My analysis of the latest National Centre for Vocational Education Research data shows the highest percentage increases in recurrent VET funding over the last four years were in New South Wales, Western Australia, South Australia and Tasmania – states which largely have not pursued substantial “Free TAFE” policies.

With NSW and WA mandating the fees VET providers must charge, Labor’s “Free TAFE” policy will have a greater impact in these jurisdictions than, for example, in Victoria where government-funded providers do not need to charge student fees.

If Labor wins the election their policies will create significant financial stress for some community and independent providers. They will also create challenges for employers who prefer non-TAFE providers.

The policies will also pose significant challenges for regulator ASQA – in ensuing no quality problems emerge as TAFEs rapidly expand their offerings and as other providers rapidly cut costs and lower student fees to compete.

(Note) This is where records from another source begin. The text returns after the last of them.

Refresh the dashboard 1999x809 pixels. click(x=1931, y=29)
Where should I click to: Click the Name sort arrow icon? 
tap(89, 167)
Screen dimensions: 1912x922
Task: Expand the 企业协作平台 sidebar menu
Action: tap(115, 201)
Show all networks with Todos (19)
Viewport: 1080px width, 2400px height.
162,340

Against this backdrop, the latest ASQA annual staff survey results and emerging stakeholder concerns are worrying.

Troy Williams advises Independent Tertiary Education Council Australia has been meeting with the Department of Prime Minister and Cabinet and the Department of Finance on various aspects of ASQA’s operations. And the NSW Utilities and Electrotechnology ITAB reports the ACT Electrical Regulator has concerns about training quality and ASQA’s regulatory approach.

 Claire Field is an adviser to the tertiary education sector

Appointments, achievement

Uni Queensland deputy provost Tim Dunne is off to the University of Surrey – as of April he will be its provost and senior VP.

Louise Ryan wins Macquarie U’s Moyal Medal for stats research. Professor Ryan is chief investigator at the ARC Centre of Excellence for Maths and Statistical Frontiers.

Susan Robertson will become head of Monash U’s School of Education, Culture and Society. She will arrive from Uni Cambridge in June

Lee Smith will move from Uni Newcastle (PVC Engineering, Science) to become Griffith U’s DVC R, in April

Government goes big on micro courses

Employment and skills Minister Robert announced  $32m through to 2025 for a “systemic approach to deliver micro credentials in the university sector”

The funding includes $8m for industry “to develop up to 70,” “globally relevant MCs for international and on-shore implementation.”

Skills and (acting) education minister Stuart Robert announced the funding in a Sydney speech yesterday.

The funding appears in-line with recommendations by former vice chancellors Martin Bean (RMIT) and Peter Dawkins (Victoria U) in a report on engaging industry in teaching and learning.   “There is a pressing need for closer collaboration between higher education providers and industry to better align the skills and capabilities being developed by the education sector with the changing requirements of industry,” they write.

They propose, industry and HE combine to “build responsive, industry-focused micro-credentials that offer rapid skilling into defined workplace roles.”  Such credentials should be HELP eligible.

reaction: The Australian Technology Network was quick to support Bean and Dawkin’s intent, as backing what its members already do. Although it had one ask, “assurance from the Government for new and recurrent funding so that we can continue to deliver skilling opportunities for thousands of Australians into the future.”

The Group of Eight responded that universities and VET, “must walk in lockstep together if we are going to address the current skills shortages. This requires leadership from government and industry as future employers.”

But quietly commentators suggest that the spending announcement yesterday is born of a coalition backbench and business lobby belief that universities will not work with industry unless pushed and that the micro—credentials announcement is designed to demonstrate the government wants to be seen to be doing something.

What seems strange, a learned reader suggests, is that the MC funding comes as Minister Robert was praising undergraduate certificates, without explicitly endorsing more funding.